In filing its 1991 state income tax return, Sherwin-Williams deducted all royalty and interest expenses accrued under the agreement, in computing taxable income.

Following an audit, the Department of Revenue disallowed the deductions and assessed additional tax, because the transfer and license back of the marks was a “sham” disallowed under the “sham-transaction doctrine”. According to the Department of Revenue the royalty payments were not deductible, because the transactions had no valid business purpose and transactions were not at “arm’s-length.”
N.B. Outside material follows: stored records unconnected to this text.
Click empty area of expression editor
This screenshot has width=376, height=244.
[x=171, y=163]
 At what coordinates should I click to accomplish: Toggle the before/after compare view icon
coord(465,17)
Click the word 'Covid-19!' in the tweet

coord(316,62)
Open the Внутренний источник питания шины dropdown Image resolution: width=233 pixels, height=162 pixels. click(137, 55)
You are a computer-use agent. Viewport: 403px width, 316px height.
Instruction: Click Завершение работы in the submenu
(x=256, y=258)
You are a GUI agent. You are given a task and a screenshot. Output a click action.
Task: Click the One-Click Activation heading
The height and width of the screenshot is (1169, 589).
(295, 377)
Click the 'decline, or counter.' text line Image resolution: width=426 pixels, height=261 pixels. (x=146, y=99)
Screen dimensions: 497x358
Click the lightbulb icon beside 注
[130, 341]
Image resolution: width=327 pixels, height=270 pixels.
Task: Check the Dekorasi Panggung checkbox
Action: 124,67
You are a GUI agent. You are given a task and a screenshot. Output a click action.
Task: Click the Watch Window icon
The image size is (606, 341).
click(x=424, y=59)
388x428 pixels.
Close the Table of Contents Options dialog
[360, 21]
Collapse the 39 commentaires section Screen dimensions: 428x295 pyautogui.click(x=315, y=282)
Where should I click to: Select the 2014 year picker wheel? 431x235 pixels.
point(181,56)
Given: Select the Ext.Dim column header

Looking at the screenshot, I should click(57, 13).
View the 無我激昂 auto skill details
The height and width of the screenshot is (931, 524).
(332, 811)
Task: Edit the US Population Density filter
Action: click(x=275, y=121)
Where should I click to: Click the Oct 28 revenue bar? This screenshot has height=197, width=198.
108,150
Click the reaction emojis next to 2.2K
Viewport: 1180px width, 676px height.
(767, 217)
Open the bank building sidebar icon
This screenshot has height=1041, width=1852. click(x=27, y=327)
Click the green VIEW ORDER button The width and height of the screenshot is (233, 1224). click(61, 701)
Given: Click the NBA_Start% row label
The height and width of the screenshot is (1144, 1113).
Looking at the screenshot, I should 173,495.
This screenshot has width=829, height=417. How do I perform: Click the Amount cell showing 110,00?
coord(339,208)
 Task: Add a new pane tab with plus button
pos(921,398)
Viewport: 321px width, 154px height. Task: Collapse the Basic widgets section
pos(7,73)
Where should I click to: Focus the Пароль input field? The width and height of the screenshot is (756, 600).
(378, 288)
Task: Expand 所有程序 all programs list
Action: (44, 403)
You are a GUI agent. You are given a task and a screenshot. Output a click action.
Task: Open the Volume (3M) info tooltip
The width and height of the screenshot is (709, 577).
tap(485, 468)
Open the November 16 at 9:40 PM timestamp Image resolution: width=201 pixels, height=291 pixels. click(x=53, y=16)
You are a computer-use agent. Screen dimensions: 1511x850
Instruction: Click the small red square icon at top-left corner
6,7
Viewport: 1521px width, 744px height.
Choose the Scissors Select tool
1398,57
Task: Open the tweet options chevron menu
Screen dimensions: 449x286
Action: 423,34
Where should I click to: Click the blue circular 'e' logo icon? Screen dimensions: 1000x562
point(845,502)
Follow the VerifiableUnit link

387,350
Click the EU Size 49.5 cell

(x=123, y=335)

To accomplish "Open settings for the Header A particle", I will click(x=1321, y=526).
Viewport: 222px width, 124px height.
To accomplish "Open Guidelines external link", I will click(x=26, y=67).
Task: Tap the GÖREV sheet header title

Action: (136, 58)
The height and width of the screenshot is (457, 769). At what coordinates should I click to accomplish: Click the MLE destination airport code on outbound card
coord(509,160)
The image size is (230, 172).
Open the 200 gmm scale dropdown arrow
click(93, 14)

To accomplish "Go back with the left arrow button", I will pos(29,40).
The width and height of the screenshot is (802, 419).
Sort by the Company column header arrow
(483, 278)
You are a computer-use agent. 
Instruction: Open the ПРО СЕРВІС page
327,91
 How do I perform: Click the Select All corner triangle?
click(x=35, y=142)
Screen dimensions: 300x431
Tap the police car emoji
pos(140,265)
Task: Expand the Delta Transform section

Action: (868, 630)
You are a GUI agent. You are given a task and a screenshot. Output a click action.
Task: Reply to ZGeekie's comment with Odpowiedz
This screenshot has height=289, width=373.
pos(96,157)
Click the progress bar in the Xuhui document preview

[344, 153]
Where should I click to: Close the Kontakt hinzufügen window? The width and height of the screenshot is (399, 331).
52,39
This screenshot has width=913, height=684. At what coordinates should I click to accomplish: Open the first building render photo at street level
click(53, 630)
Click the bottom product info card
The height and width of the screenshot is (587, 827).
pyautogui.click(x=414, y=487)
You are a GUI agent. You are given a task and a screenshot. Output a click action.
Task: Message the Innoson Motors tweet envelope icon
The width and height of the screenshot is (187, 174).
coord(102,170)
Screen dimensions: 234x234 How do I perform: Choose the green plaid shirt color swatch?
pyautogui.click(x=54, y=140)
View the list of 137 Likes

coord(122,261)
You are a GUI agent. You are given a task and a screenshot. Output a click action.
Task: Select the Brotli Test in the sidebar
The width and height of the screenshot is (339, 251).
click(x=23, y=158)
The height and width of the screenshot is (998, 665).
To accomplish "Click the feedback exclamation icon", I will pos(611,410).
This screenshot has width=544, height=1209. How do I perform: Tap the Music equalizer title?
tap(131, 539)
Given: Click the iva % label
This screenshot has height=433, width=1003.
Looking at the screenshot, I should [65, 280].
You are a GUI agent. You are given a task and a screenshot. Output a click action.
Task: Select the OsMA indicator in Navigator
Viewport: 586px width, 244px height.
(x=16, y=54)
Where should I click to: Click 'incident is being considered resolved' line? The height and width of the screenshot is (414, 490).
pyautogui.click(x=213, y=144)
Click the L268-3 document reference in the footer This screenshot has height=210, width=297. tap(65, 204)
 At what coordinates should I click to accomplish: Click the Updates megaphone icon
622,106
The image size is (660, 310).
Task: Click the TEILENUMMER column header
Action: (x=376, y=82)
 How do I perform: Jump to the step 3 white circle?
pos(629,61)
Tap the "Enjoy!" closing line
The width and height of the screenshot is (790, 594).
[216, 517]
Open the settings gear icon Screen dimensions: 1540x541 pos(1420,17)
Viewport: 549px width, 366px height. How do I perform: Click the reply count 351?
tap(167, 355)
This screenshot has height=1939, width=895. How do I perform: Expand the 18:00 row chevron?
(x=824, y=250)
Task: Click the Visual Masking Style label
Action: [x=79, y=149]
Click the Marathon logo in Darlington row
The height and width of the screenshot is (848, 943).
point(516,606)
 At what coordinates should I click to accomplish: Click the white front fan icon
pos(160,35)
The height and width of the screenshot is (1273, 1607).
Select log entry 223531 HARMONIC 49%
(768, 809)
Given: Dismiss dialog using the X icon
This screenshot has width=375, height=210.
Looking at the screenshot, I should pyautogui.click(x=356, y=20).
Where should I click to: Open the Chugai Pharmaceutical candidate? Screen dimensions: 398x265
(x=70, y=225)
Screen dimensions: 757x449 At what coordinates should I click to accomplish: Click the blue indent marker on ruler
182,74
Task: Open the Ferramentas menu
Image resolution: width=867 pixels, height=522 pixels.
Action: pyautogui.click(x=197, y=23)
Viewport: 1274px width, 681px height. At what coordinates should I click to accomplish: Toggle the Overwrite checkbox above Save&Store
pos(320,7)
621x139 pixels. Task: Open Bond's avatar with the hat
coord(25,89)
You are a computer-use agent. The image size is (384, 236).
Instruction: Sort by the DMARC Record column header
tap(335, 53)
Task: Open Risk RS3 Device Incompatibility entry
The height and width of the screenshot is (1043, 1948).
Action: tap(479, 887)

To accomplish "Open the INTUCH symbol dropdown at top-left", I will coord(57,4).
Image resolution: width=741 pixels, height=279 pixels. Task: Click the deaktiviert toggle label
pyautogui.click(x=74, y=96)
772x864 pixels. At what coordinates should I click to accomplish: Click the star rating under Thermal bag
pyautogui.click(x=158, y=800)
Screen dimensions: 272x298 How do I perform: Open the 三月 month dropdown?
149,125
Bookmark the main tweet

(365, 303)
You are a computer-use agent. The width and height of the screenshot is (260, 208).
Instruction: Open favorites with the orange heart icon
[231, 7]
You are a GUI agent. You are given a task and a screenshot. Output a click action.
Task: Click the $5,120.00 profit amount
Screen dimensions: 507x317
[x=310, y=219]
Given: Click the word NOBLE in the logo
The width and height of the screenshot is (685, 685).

On appeal, the Appellate Tax Board upheld the assessment of the tax authorities.

Judgement for the Court

The Supreme Judicial Court of Massachusetts concluded that the Appellate Tax Board incorrectly found that certain transfer and licensing back transactions between the corporate taxpayer and its subsidiaries were without economic substance and therefore a sham, where the record established that the transactions between the corporate taxpayer and its subsidiaries were genuine, creating viable businesses engaged in substantive economic activities apart from the creation of tax benefits for the taxpayer.

Certain royalty payments made by a corporate taxpayer to two wholly owned subsidiaries for the use of certain trade names, trademarks, and service marks (marks) that the taxpayer had transferred to the subsidiaries and licensed back as part of a corporate reorganization of its intangible assets were deductible by the taxpayer as ordinary and necessary business expenses, where obtaining licenses to use the marks was necessary to the conduct of its business; and where, even assuming G. L. c. 63, s. 39A, empowered the Commissioner of Revenue to eliminate payments made between a foreign parent corporation and its subsidiaries, it did so only to the extent that such payments were in excess of fair value, and in light of the substantial evidence that the royalties paid by the taxpayer reflected fair value, that was no basis to support the elimination of the payments.

This court concluded that certain interest expense paid by a corporate taxpayer to a wholly owned subsidiary in connection with a loan made to it by the subsidiary, which was later repaid, was deductible, where certain transfer and license back transactions between the taxpayer and its subsidiary were not a sham, where royalty payments by the taxpayer to the subsidiary were necessary and ordinary business expenses of the taxpayer, and where there was no dispute that the loan was actually made.